Per me il problema dell’Italia del sud deriva dalla presenza di una potente locomotiva economica nel nord del paese, che impedisce alla gente di avvertire l’imperiosa necessità di cambiare le cose. La situazione tragica dei napoletani e dei siciliani è aggravata dal fatto che hanno sempre un posto dove fuggire. Chi rifiuta l’omertà può sempre mandare tutto a quel paese, prendere un treno e poche ore più tardi ritrovarsi in un altro mondo, a Roma, a Milano o a Torino. Questo impedisce al sud di formare quella massa critica di persone in grado di ribellarsi e di dire: “Basta, così non si può andare avanti!”

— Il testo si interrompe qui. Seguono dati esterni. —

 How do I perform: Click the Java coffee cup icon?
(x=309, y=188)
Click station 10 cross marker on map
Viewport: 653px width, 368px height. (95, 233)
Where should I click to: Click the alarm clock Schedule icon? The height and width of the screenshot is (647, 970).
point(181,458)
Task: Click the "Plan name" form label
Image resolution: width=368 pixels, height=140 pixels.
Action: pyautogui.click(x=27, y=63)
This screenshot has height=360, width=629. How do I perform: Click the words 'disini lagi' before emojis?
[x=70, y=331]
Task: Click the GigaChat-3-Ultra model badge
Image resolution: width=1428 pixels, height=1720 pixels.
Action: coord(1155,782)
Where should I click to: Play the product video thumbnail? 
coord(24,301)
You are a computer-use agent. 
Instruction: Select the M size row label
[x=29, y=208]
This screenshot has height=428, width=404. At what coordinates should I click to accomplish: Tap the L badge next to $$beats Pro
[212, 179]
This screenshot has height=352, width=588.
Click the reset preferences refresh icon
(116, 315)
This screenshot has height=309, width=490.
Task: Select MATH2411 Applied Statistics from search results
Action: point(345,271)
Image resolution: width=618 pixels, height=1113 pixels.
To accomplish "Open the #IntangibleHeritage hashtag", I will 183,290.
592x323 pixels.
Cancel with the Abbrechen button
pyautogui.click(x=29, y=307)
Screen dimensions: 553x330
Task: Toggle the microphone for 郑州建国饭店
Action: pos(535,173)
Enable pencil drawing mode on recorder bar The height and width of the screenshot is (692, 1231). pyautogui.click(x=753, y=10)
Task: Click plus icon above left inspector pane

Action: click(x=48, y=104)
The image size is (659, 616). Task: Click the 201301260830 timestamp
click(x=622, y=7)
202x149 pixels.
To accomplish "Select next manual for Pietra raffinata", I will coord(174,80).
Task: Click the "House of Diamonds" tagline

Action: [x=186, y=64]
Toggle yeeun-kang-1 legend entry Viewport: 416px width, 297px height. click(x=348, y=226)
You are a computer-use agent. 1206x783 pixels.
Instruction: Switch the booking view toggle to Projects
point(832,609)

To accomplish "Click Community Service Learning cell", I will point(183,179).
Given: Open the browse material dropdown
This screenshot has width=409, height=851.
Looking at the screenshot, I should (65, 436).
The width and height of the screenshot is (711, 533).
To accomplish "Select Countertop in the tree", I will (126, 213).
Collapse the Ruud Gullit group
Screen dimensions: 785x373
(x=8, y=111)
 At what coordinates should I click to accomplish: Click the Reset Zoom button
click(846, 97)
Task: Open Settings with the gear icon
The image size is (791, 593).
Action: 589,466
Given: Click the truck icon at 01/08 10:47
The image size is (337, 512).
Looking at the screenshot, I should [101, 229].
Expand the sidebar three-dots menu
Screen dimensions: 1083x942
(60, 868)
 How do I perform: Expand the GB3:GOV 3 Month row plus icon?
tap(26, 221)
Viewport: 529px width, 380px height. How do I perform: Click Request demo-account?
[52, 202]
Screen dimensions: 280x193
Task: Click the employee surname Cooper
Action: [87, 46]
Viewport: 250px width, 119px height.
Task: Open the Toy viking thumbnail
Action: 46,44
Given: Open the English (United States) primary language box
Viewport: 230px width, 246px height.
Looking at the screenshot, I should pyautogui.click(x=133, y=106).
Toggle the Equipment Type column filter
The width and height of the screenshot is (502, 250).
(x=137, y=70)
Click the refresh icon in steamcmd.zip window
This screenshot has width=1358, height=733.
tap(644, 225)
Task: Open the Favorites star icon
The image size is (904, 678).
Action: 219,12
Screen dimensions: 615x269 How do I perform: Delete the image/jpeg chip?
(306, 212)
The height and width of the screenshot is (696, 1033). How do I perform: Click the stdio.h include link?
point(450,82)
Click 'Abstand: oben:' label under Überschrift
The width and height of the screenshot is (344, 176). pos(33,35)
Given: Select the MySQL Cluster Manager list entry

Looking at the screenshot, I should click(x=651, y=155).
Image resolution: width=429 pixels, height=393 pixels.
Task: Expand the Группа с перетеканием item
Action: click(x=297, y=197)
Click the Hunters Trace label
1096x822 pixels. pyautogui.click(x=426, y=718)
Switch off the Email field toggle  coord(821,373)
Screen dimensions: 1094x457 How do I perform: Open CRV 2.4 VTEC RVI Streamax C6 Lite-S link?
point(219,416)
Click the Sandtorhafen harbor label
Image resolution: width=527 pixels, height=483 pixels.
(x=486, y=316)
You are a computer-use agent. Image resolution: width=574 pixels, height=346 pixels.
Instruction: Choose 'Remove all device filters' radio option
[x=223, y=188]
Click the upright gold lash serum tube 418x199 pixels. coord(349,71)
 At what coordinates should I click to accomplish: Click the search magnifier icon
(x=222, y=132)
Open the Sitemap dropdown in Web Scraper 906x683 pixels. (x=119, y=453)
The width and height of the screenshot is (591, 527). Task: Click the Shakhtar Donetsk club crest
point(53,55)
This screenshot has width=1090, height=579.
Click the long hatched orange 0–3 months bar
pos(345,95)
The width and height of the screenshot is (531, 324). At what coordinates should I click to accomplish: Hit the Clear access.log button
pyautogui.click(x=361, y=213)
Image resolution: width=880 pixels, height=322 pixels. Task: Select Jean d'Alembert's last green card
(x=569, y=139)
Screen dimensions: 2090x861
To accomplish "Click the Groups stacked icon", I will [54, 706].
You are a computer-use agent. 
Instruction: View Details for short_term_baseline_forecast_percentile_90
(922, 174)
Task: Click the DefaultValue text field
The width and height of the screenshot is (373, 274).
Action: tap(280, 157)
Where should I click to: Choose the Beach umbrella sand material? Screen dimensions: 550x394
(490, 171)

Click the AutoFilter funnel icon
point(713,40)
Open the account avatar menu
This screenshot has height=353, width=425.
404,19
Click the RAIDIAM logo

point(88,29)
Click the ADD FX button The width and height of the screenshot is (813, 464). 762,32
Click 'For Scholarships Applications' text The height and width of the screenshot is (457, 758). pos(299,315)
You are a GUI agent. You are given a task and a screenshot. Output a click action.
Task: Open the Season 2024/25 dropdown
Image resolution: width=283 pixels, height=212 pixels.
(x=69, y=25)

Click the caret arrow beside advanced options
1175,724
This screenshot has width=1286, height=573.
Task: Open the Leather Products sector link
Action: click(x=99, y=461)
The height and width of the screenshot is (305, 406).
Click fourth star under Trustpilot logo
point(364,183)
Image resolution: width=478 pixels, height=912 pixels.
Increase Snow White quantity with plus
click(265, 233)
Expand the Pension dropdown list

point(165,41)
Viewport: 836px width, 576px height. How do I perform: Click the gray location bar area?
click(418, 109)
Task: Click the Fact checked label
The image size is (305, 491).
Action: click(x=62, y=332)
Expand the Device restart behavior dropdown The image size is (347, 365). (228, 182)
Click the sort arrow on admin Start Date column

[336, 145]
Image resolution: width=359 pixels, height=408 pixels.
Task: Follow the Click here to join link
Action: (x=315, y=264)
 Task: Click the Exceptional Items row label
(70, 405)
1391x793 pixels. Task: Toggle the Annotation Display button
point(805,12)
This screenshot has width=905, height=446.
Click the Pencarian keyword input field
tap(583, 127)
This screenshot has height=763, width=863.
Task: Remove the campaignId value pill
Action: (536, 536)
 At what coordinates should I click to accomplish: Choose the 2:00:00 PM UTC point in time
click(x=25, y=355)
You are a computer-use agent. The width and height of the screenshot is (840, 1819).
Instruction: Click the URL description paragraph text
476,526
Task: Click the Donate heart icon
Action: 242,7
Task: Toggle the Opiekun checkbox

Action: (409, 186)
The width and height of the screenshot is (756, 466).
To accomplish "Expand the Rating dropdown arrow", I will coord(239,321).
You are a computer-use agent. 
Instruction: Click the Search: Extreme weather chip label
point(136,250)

Insomma, se vogliamo che la Georgia diventi un paese normale, non dobbiamo avere alcuna via di uscita. La maggior parte della popolazione, con il suo passaporto georgiano, non deve poter andare da nessuna parte, per fare in modo che la nostra unica soluzione sia quella di battersi contro noi stessi e i nostri difetti. A volte quando si è con le spalle al muro si è capaci di avere doti di grande immaginazione. Chiedo quindi ai funzionari dell’Ue di non sbrigarsi a sopprimere i visti per i georgiani. Nel nostro interesse.